The NEAR to Calimero bridge enables interoperability between NEAR mainnet and Calimero Private Shards. The main features of the Calimero network are privacy and near zero transaction costs, since the only cost of running the Calimero network is the infrastructure cost depending on the number of validators. On the other side, while low cost and privacy are great, much broader use cases opened up with the bridge. Besides having the standard ability of bridging digital assets (fungible and non-fungible tokens), what we built at Calimero implies a much broader sense of bridging - making generic cross-chain contract calls in realistic time (~5-15 seconds). There are a plethora of business use cases with performance like this. But first, let's dive into the specifics of the bridge and how such performance is possible.
The performance described in the introduction is achieved based on the bridge having the following properties.
A stateless relayer that can be run by anyone, reads block headers from a source chain and sends them to the light client contract on the destination chain. In order to have a bidirectional bridge between NEAR mainnet and Calimero Private Shard, at least one relayer from NEAR to Calimero and at least one relayer from Calimero to NEAR need to be running. The bridge is trustless because anyone can send the block headers to the light client contract, and such headers will be accepted only if all the proof of stake rules are verified.

### Task goal
Reproduce the stretch of the Calimero bridge text above from "The NEAR to" through "performance is possible.".

### Recorded information
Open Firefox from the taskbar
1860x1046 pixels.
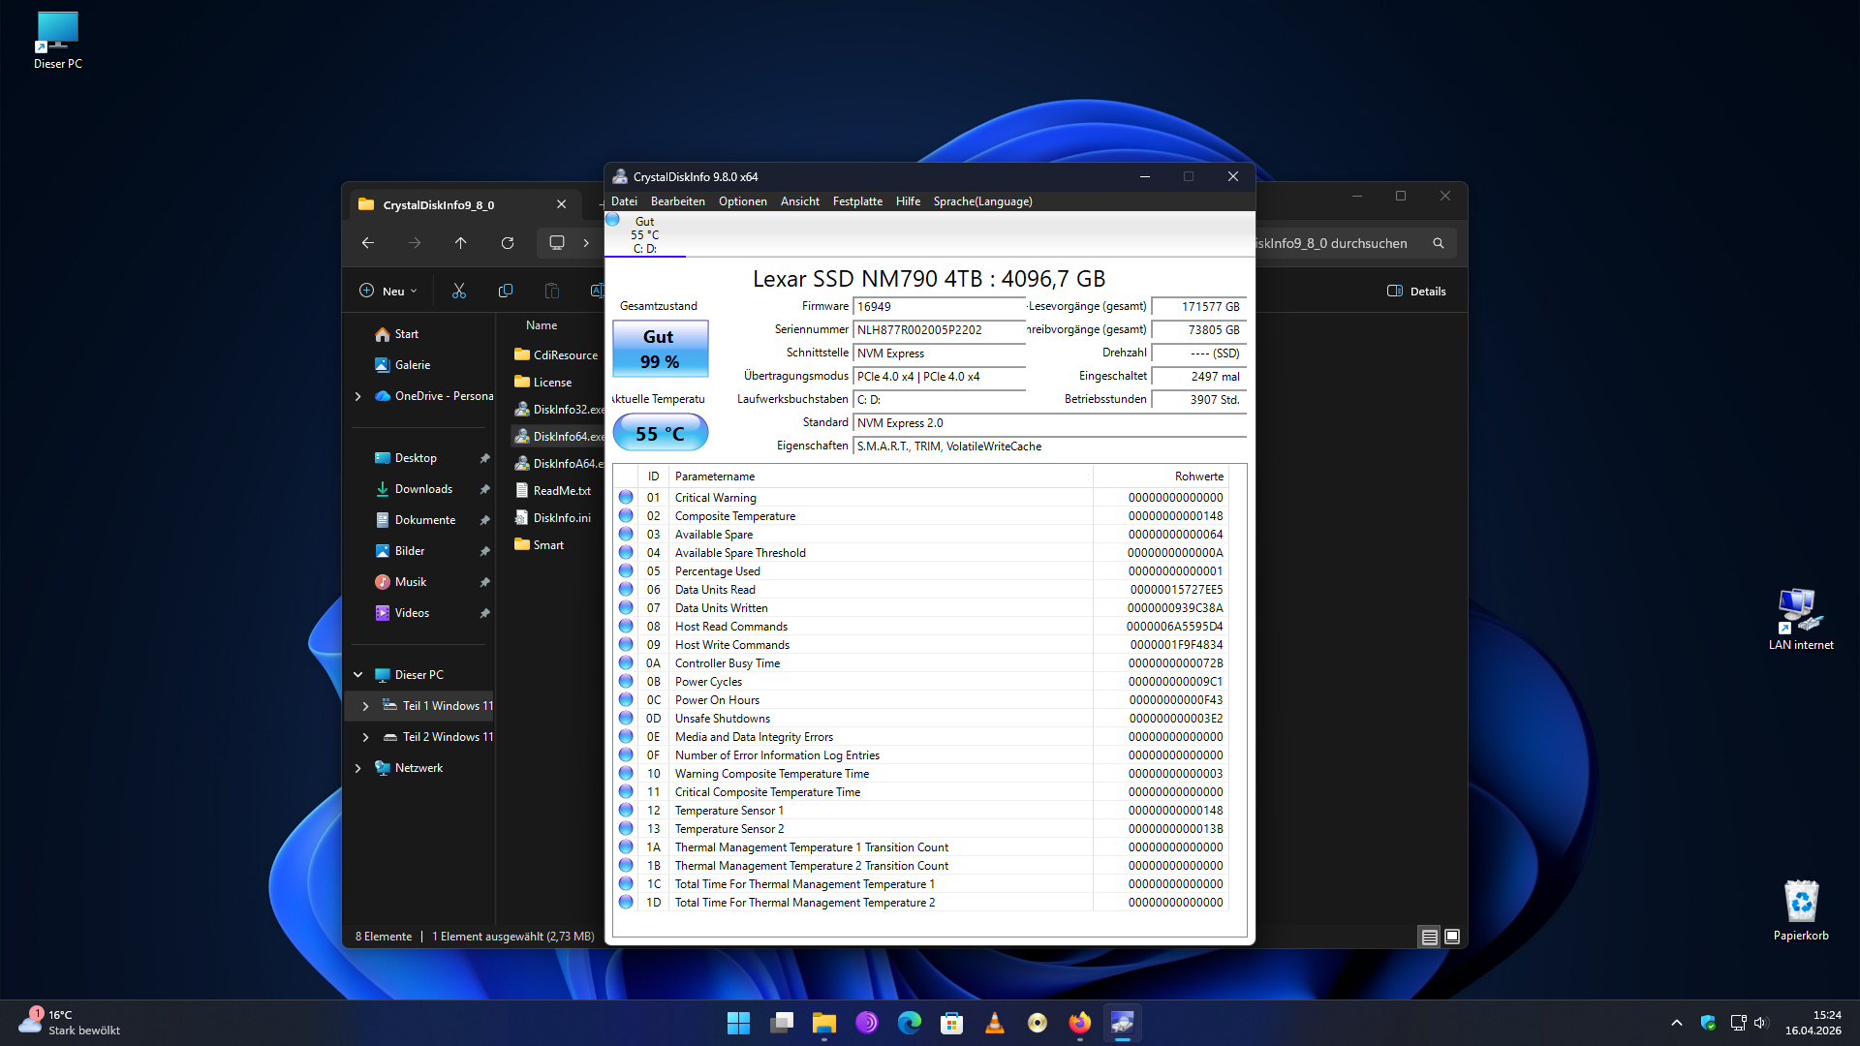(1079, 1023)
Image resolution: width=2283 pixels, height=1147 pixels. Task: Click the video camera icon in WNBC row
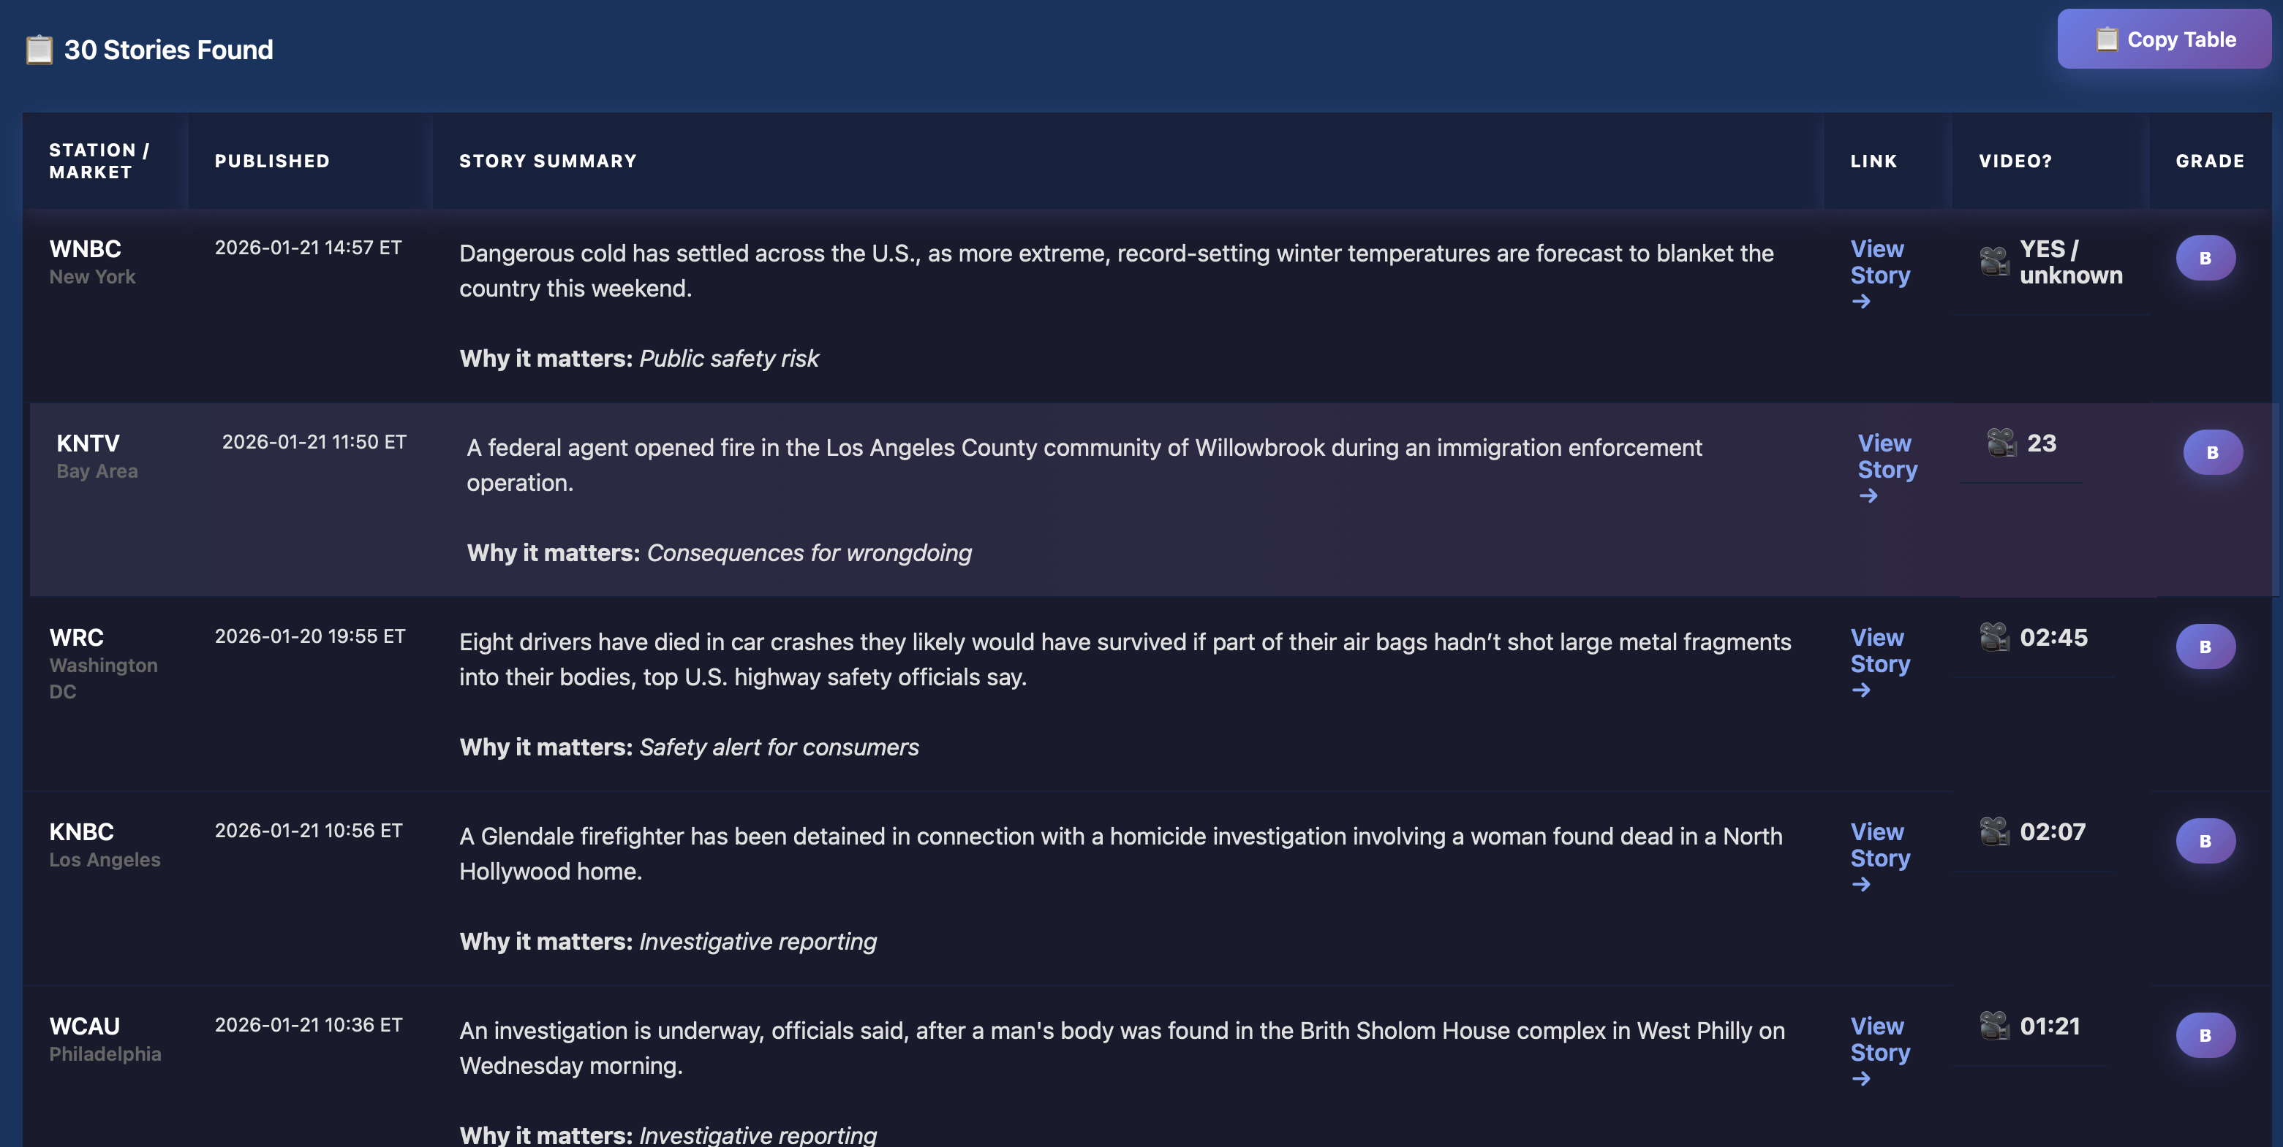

### Response to the task
The NEAR to Calimero bridge enables interoperability between NEAR mainnet and Calimero Private Shards. The main features of the Calimero network are privacy and near zero transaction costs, since the only cost of running the Calimero network is the infrastructure cost depending on the number of validators. On the other side, while low cost and privacy are great, much broader use cases opened up with the bridge. Besides having the standard ability of bridging digital assets (fungible and non-fungible tokens), what we built at Calimero implies a much broader sense of bridging - making generic cross-chain contract calls in realistic time (~5-15 seconds). There are a plethora of business use cases with performance like this. But first, let's dive into the specifics of the bridge and how such performance is possible.